TASK BRIEF: All that should be output is the block of lines below from the line with "Given: Click the Borrar eraser icon" to the line with "The width and height of the screenshot is (1024, 576).", both included, exactly as written.

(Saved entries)
▬▬▬▬▬▬

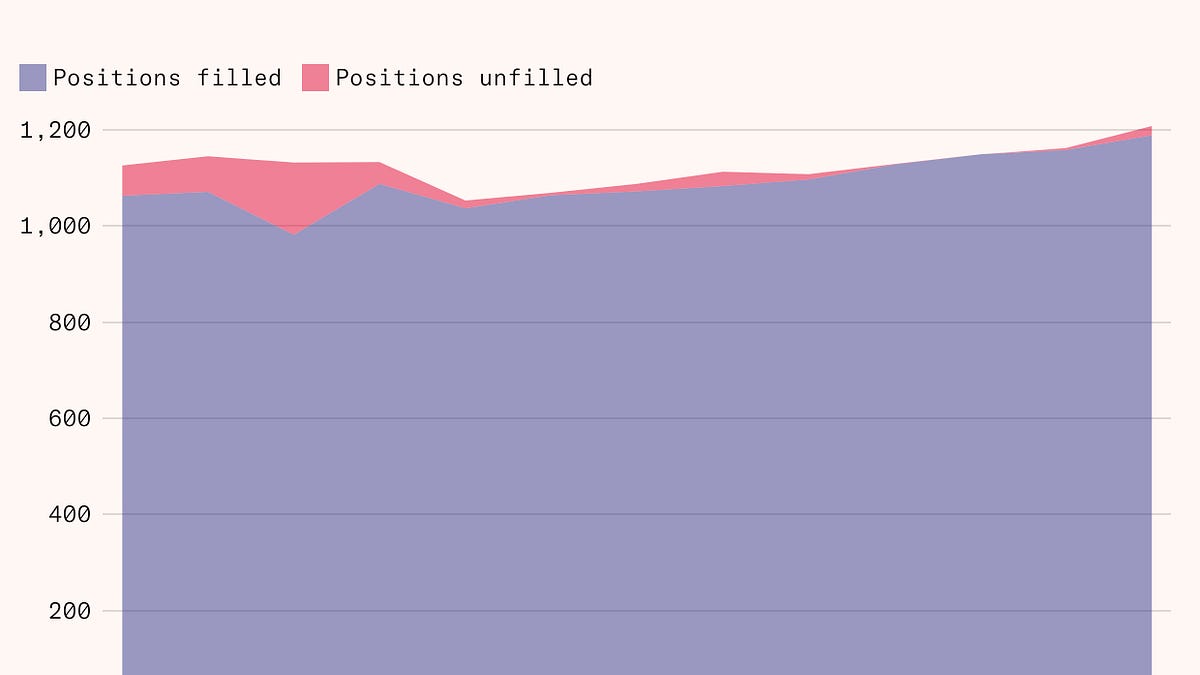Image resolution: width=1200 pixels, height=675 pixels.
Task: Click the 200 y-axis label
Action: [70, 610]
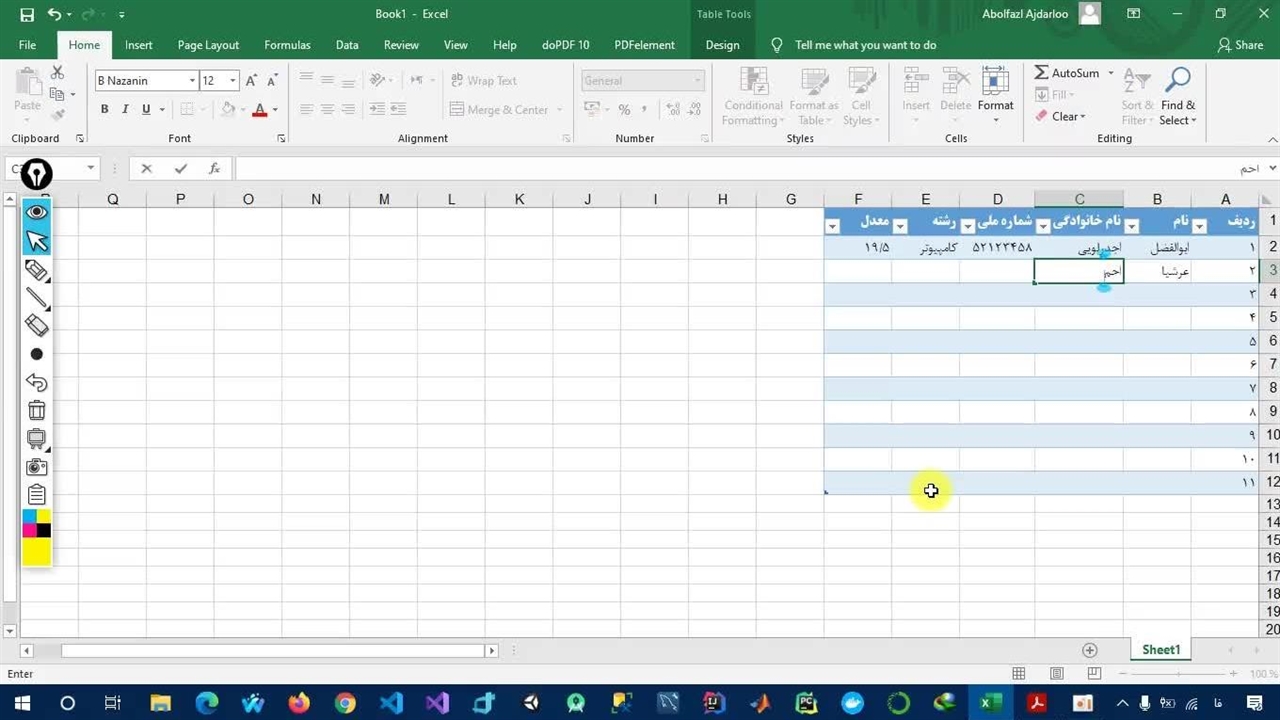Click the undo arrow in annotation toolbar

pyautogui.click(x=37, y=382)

▬▬▬▬▬▬

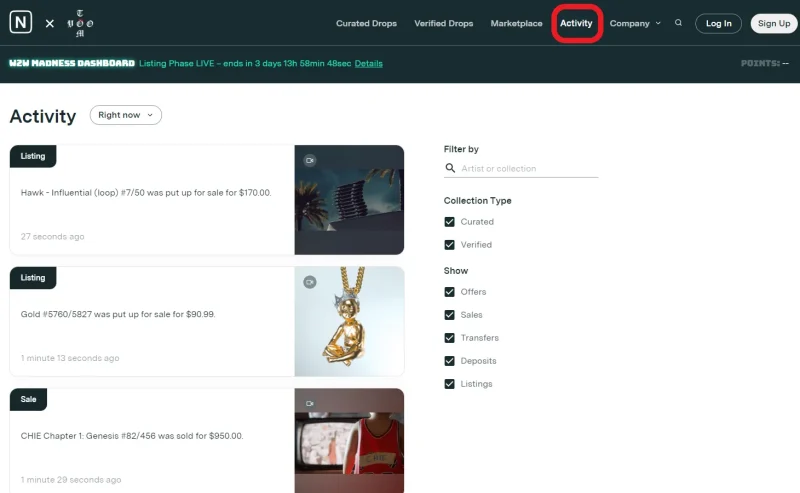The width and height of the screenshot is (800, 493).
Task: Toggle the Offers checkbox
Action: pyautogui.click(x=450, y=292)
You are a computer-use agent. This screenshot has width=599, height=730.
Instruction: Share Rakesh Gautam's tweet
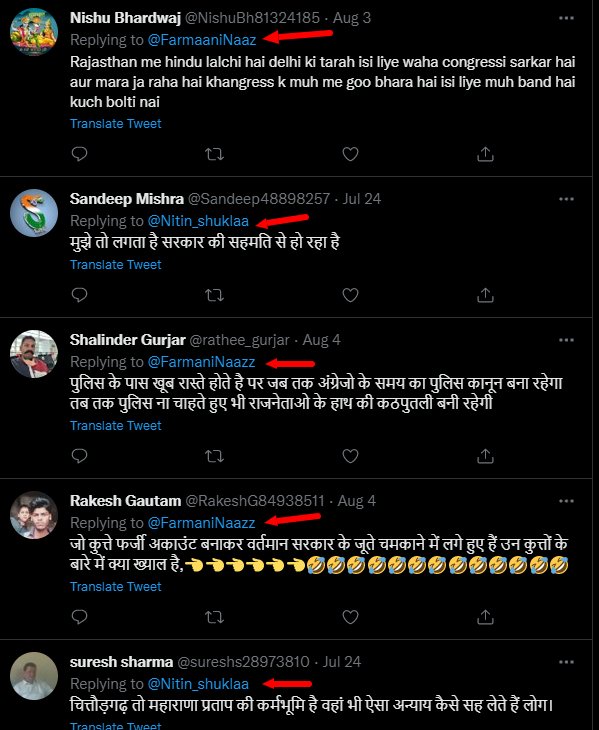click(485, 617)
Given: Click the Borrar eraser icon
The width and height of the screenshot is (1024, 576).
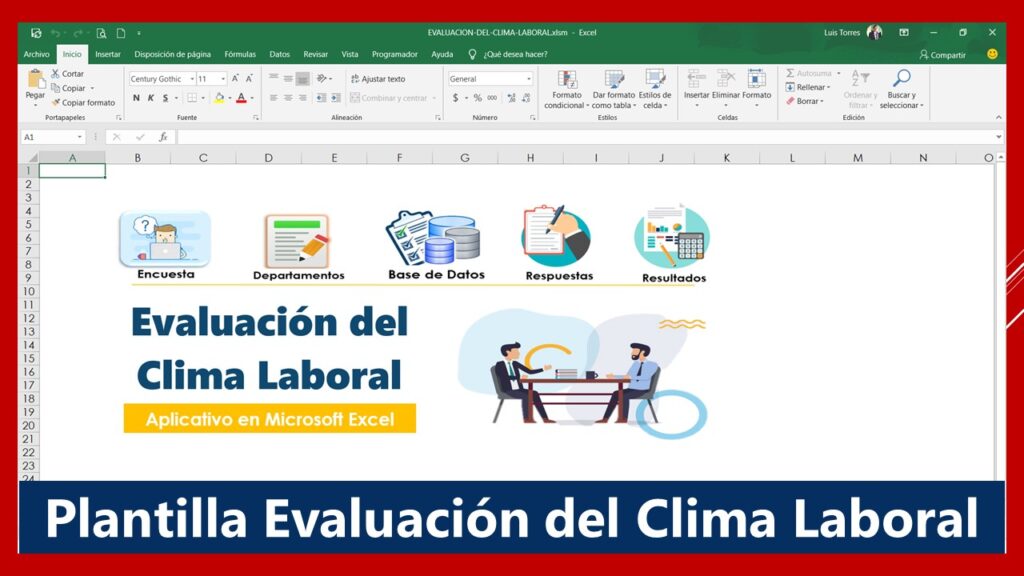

▬▬▬▬▬▬

TASK RESPONSE:
Given: Click the Borrar eraser icon
The width and height of the screenshot is (1024, 576).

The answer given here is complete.